--- TASK PROMPT ---
Each entry must be reproduced precisely as it stands.

Collected data entries:

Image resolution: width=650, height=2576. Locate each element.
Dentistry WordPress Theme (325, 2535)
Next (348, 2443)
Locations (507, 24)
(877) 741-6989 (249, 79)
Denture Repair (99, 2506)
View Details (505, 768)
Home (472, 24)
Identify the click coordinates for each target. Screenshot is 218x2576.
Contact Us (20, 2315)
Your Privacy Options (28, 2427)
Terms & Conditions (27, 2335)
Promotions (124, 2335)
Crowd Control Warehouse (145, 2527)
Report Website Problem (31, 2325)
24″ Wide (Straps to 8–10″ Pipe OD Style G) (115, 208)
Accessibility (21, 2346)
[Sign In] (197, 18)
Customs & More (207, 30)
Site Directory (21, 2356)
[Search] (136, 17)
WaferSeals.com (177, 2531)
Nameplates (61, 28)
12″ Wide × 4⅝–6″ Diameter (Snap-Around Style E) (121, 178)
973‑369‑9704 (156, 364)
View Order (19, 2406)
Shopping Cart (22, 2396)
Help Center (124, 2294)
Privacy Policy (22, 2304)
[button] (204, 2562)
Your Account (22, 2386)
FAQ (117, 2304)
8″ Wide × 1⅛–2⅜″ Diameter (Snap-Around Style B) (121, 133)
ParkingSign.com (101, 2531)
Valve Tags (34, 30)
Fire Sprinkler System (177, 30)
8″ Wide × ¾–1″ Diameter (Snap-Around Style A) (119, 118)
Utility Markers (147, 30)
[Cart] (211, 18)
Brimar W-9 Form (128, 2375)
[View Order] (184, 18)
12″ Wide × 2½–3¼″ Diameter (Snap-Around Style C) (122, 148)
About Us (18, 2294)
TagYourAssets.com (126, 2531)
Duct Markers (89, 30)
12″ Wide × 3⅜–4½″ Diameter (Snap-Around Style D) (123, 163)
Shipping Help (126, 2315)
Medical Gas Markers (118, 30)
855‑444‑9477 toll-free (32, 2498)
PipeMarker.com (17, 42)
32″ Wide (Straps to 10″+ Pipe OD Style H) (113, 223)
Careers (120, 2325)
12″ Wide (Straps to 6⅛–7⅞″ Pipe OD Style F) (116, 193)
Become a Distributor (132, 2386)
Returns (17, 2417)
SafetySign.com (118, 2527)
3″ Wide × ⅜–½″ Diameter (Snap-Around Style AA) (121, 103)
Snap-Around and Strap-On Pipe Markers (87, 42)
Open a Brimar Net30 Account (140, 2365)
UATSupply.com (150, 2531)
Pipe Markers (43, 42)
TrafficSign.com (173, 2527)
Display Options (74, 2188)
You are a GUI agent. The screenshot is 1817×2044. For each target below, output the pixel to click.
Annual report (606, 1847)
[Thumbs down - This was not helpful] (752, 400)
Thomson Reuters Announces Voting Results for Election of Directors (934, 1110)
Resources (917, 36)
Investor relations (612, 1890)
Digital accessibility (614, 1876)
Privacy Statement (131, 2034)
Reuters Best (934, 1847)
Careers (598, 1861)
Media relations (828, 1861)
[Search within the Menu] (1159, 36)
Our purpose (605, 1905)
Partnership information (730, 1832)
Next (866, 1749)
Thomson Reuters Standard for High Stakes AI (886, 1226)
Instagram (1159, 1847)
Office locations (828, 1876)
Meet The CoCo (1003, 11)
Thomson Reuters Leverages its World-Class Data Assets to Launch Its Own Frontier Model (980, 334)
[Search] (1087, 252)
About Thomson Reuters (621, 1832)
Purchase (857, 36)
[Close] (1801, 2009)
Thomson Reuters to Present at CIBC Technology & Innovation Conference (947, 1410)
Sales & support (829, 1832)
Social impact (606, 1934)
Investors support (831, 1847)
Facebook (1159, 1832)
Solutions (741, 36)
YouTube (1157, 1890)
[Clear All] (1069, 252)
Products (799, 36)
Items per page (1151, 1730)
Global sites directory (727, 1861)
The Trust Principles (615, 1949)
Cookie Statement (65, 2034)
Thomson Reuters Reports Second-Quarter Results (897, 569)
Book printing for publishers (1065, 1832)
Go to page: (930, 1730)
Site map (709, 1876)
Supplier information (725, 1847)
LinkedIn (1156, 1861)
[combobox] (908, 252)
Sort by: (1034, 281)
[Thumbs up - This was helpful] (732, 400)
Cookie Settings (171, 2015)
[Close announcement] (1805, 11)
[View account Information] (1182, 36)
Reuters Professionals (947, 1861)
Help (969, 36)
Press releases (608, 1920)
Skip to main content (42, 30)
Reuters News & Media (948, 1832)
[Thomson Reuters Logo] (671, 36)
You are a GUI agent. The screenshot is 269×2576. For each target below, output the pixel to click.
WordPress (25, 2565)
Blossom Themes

--- RESPONSE BELOW ---
Image resolution: width=650, height=2576. Locate each element.
Dentistry WordPress Theme (325, 2535)
Next (348, 2443)
Locations (507, 24)
(877) 741-6989 (249, 79)
Denture Repair (99, 2506)
View Details (505, 768)
Home (472, 24)
Identify the click coordinates for each target. Screenshot is 218x2576.
Contact Us (20, 2315)
Your Privacy Options (28, 2427)
Terms & Conditions (27, 2335)
Promotions (124, 2335)
Crowd Control Warehouse (145, 2527)
Report Website Problem (31, 2325)
24″ Wide (Straps to 8–10″ Pipe OD Style G) (115, 208)
Accessibility (21, 2346)
[Sign In] (197, 18)
Customs & More (207, 30)
Site Directory (21, 2356)
[Search] (136, 17)
WaferSeals.com (177, 2531)
Nameplates (61, 28)
12″ Wide × 4⅝–6″ Diameter (Snap-Around Style E) (121, 178)
973‑369‑9704 (156, 364)
View Order (19, 2406)
Shopping Cart (22, 2396)
Help Center (124, 2294)
Privacy Policy (22, 2304)
[button] (204, 2562)
Your Account (22, 2386)
FAQ (117, 2304)
8″ Wide × 1⅛–2⅜″ Diameter (Snap-Around Style B) (121, 133)
ParkingSign.com (101, 2531)
Valve Tags (34, 30)
Fire Sprinkler System (177, 30)
8″ Wide × ¾–1″ Diameter (Snap-Around Style A) (119, 118)
Utility Markers (147, 30)
[Cart] (211, 18)
Brimar W-9 Form (128, 2375)
[View Order] (184, 18)
12″ Wide × 2½–3¼″ Diameter (Snap-Around Style C) (122, 148)
About Us (18, 2294)
TagYourAssets.com (126, 2531)
Duct Markers (89, 30)
12″ Wide × 3⅜–4½″ Diameter (Snap-Around Style D) (123, 163)
Shipping Help (126, 2315)
Medical Gas Markers (118, 30)
855‑444‑9477 toll-free (32, 2498)
PipeMarker.com (17, 42)
32″ Wide (Straps to 10″+ Pipe OD Style H) (113, 223)
Careers (120, 2325)
12″ Wide (Straps to 6⅛–7⅞″ Pipe OD Style F) (116, 193)
Become a Distributor (132, 2386)
Returns (17, 2417)
SafetySign.com (118, 2527)
3″ Wide × ⅜–½″ Diameter (Snap-Around Style AA) (121, 103)
Snap-Around and Strap-On Pipe Markers (87, 42)
Open a Brimar Net30 Account (140, 2365)
UATSupply.com (150, 2531)
Pipe Markers (43, 42)
TrafficSign.com (173, 2527)
Display Options (74, 2188)
You are a GUI agent. The screenshot is 1817×2044. For each target below, output the pixel to click.
Annual report (606, 1847)
[Thumbs down - This was not helpful] (752, 400)
Thomson Reuters Announces Voting Results for Election of Directors (934, 1110)
Resources (917, 36)
Investor relations (612, 1890)
Digital accessibility (614, 1876)
Privacy Statement (131, 2034)
Reuters Best (934, 1847)
Careers (598, 1861)
Media relations (828, 1861)
[Search within the Menu] (1159, 36)
Our purpose (605, 1905)
Partnership information (730, 1832)
Next (866, 1749)
Thomson Reuters Standard for High Stakes AI (886, 1226)
Instagram (1159, 1847)
Office locations (828, 1876)
Meet The CoCo (1003, 11)
Thomson Reuters Leverages its World-Class Data Assets to Launch Its Own Frontier Model (980, 334)
[Search] (1087, 252)
About Thomson Reuters (621, 1832)
Purchase (857, 36)
[Close] (1801, 2009)
Thomson Reuters to Present at CIBC Technology & Innovation Conference (947, 1410)
Sales & support (829, 1832)
Social impact (606, 1934)
Investors support (831, 1847)
Facebook (1159, 1832)
Solutions (741, 36)
YouTube (1157, 1890)
[Clear All] (1069, 252)
Products (799, 36)
Items per page (1151, 1730)
Global sites directory (727, 1861)
The Trust Principles (615, 1949)
Cookie Statement (65, 2034)
Thomson Reuters Reports Second-Quarter Results (897, 569)
Book printing for publishers (1065, 1832)
Go to page: (930, 1730)
Site map (709, 1876)
Supplier information (725, 1847)
LinkedIn (1156, 1861)
[combobox] (908, 252)
Sort by: (1034, 281)
[Thumbs up - This was helpful] (732, 400)
Cookie Settings (171, 2015)
[Close announcement] (1805, 11)
[View account Information] (1182, 36)
Reuters Professionals (947, 1861)
Help (969, 36)
Press releases (608, 1920)
Skip to main content (42, 30)
Reuters News & Media (948, 1832)
[Thomson Reuters Logo] (671, 36)
You are a GUI agent. The screenshot is 269×2576. For each target below, output the pixel to click.
WordPress (25, 2565)
Blossom Themes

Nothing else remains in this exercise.